Abrasive blasting, sand blasting and soda blasting are all essentially the same practice. Each of these uses a harsh material, that is propelled at a high rate of speed at an object for the purpose of refinishing. Abrasive blasting uses any type of abrasive from walnut shells to glass beads. Sand blasting uses small granules of sand, while soda blasting uses sodium bicarbonate (otherwise known as baking soda). Removing rust via soda blasting leaves a clean surface, without any damage to it. Soda blasting is also environmentally safe. Removing rust with soda blasting is efficient, quick and easy. The following article will show you how.

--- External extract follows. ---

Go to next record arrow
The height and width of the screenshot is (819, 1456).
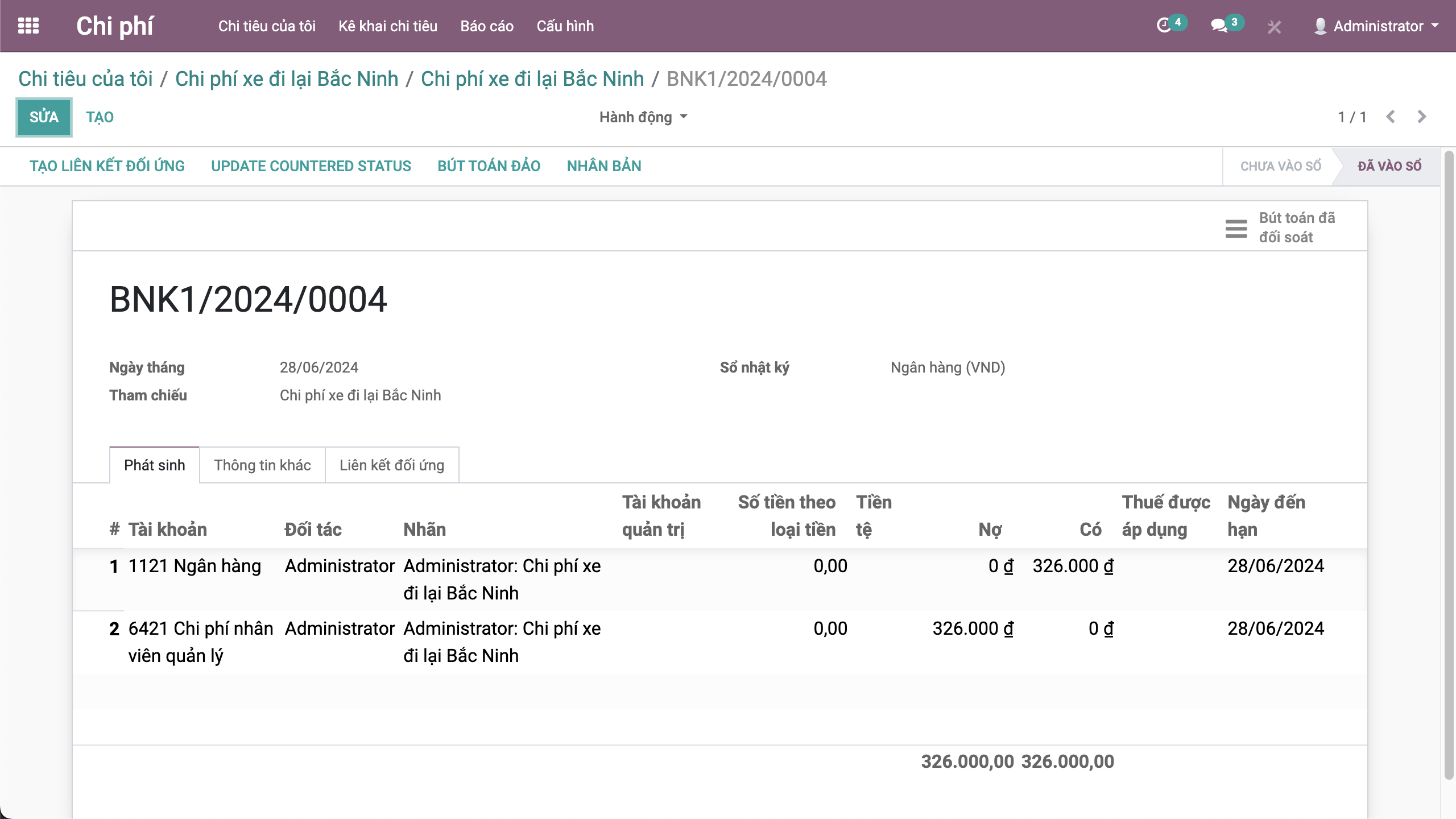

Step 1 – Prep the Material
Depending on what you are blasting rust off of, you may need to prepare it for the process. Even though soda blasting will not damage a surface, the PSI used to remove rust could break and pit glass. Place plastic over any glass in the area, and then tape it in down. You should also cover anything that you do not want to refinish. Cover walls and floors with plastic as well.
Step 2 – Your Protection
Soda blasting is safe, but it does superheat the sodium bicarbonate, through speed and friction. Breathing it in or getting it on your skin could cause serious health problems, including labored breathing, nausea and burning of the skin. Always wear jeans and long-sleeves when soda blasting. A hat is also a good idea, as are gloves and boots. Protection your eyes with goggles or protective glasses, and wear a facemask or respirator as well. Using a soda blasting gun is very loud, so you should wear ear protection as well.

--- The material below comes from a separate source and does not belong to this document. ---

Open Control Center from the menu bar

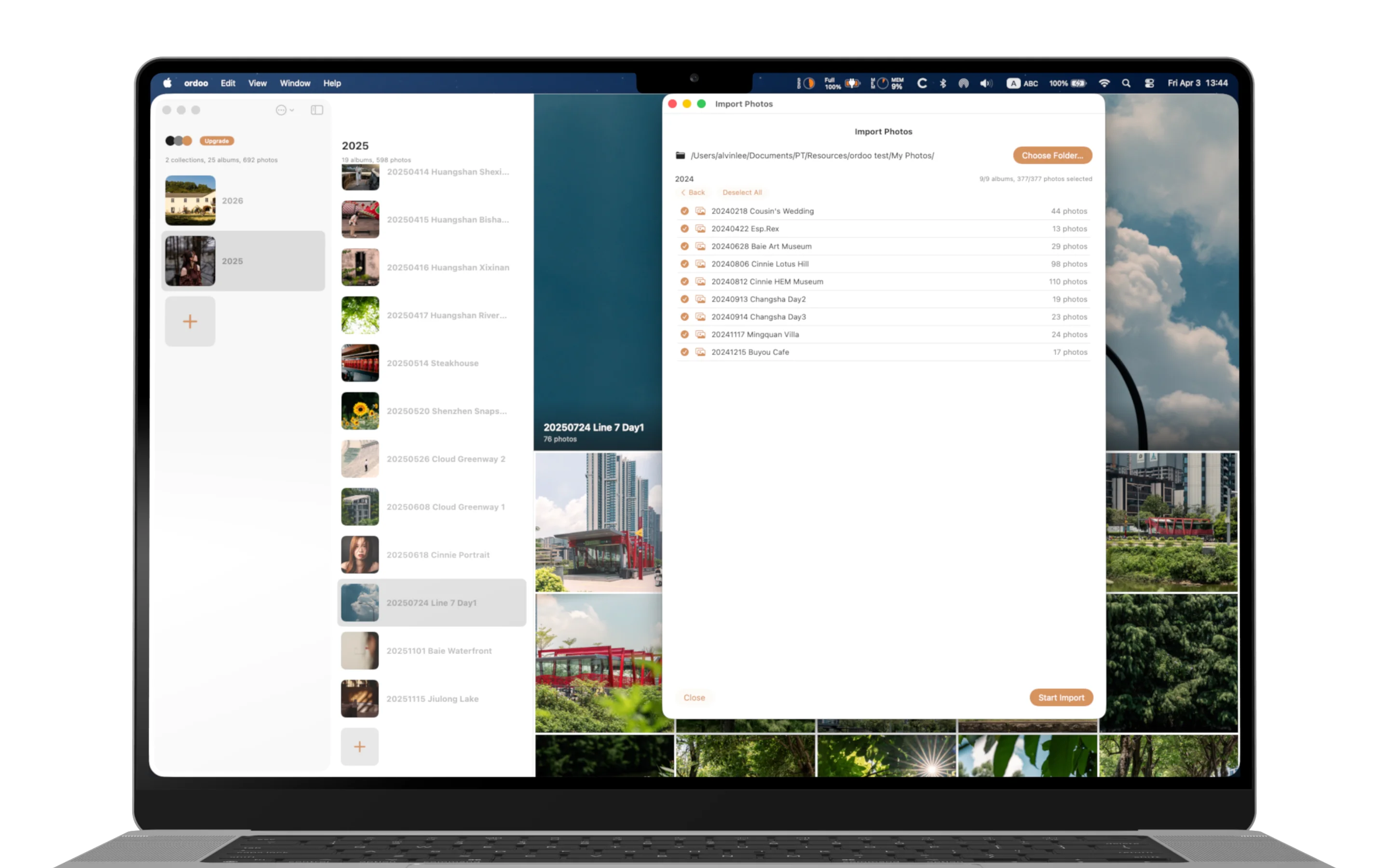coord(1150,83)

Step 3 – Setting the Unit Up
You will have a soda blasting gun, and a canister that holds the sodium bicarbonate. An air compressor is used to power the system. These can either be plugged in, or they can also use gasoline or diesel. In order to get the pressure necessary, you need to close all of the air valves on the compressor, gun and canister. Attach the hoses, and tighten them with the wrench. Fill the canister with the sodium bicarbonate up to the line. Close the lid and pull the ring, to create an airtight seal.
Step 4 – Soda Blasting the Rust Away
Make sure the PSI is set to 60, and that you are several inches away from the object you are soda blasting. Aim the gun at the rust, and open the valve on the nozzle. Turn on the air compressor and pull the trigger, to propel the sodium bicarbonate at the rust. You will notice the rust being removed. Move the stream around the area and at different angles, to make sure you remove all of the rust. When finished, wipe down the metal surface with soapy water.